= August von Fligely =

Austrian officer and cartographer

August von Fligely (26 September 1810 – 12 April 1879) was an Austrian officer and cartographer.

==Life==
Fligely was born in Janów Lubelski, Galicia, then part of the Duchy of Warsaw. He attended the Theresian Military Academy in Wiener Neustadt and from 1836 served as an officer at the quartermaster general's staff in Vienna, achieving the rank of Field Marshal Second Lieutenant in 1865 (comparable to Lieutenant-General in the United States Army). In 1853 he was appointed executive director of the k.k. institute of military geography.

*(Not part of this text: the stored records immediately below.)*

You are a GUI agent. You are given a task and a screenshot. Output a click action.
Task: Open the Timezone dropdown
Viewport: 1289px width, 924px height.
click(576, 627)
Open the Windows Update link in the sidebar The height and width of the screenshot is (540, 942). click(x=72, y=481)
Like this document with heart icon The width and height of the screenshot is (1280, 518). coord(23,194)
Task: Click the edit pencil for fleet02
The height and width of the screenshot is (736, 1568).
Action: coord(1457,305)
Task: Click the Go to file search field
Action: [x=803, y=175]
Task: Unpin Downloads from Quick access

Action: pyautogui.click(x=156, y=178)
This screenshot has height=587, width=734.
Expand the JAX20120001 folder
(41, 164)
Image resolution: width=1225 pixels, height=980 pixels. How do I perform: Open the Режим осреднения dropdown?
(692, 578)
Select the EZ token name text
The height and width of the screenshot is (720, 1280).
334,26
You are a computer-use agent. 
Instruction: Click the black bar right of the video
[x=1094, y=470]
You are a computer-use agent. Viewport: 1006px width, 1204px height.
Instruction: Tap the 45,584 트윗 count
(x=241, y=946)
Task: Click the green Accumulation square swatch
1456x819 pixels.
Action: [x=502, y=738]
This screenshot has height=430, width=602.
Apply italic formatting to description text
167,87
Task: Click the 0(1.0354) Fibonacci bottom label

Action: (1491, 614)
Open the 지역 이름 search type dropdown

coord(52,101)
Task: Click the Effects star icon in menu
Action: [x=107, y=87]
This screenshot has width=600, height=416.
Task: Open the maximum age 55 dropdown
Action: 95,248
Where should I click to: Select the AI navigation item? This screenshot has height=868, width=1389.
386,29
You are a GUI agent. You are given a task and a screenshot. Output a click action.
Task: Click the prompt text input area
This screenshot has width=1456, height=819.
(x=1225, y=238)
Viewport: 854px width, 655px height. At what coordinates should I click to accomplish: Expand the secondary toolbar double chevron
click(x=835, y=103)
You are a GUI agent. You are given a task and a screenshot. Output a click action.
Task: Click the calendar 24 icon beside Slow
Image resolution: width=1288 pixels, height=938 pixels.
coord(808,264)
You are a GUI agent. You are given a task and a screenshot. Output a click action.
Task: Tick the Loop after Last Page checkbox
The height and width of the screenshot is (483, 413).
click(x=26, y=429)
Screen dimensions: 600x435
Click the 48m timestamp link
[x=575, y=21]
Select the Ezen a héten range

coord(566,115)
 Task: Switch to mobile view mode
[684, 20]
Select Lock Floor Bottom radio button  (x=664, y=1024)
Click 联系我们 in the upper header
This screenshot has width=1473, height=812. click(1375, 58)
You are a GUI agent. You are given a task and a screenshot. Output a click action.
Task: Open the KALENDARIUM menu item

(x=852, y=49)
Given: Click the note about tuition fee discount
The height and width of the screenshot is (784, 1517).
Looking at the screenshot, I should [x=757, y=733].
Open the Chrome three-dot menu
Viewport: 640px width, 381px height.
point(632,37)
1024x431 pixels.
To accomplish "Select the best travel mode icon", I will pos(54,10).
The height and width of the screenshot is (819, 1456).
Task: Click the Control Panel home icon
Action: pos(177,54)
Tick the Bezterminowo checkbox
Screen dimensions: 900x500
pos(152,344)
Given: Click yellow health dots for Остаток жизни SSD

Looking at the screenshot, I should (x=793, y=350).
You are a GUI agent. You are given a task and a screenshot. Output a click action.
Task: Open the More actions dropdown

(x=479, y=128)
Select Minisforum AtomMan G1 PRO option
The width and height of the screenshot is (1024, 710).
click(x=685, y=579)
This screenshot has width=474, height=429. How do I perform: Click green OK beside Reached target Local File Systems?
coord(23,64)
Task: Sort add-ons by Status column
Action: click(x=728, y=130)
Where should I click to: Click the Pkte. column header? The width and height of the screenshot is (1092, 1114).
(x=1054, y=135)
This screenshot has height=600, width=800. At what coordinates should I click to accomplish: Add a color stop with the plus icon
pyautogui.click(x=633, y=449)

A pioneer in meridian arc measurement theory, Fligely provided for the triangulation of Hungary, Transylvania, and adjacent Wallachia, as well as for the creation of quality maps in the third land survey of the Austro-Hungarian lands from 1869 onwards. He decisively promoted modern cartography by the application of photogravure plates and the photographic reproduction of maps.

He was president of the Permanent Commission of the European Arc Measurement (German: Europäische Gradmessung) from 1869 to 1874.

Fligely retired in 1872 and died in Vienna. The northernmost point in Europe, Cape Fligely, reached by the Austro-Hungarian North Pole Expedition in 1874, as well as Fligely Fjord in Greenland were named in his honour.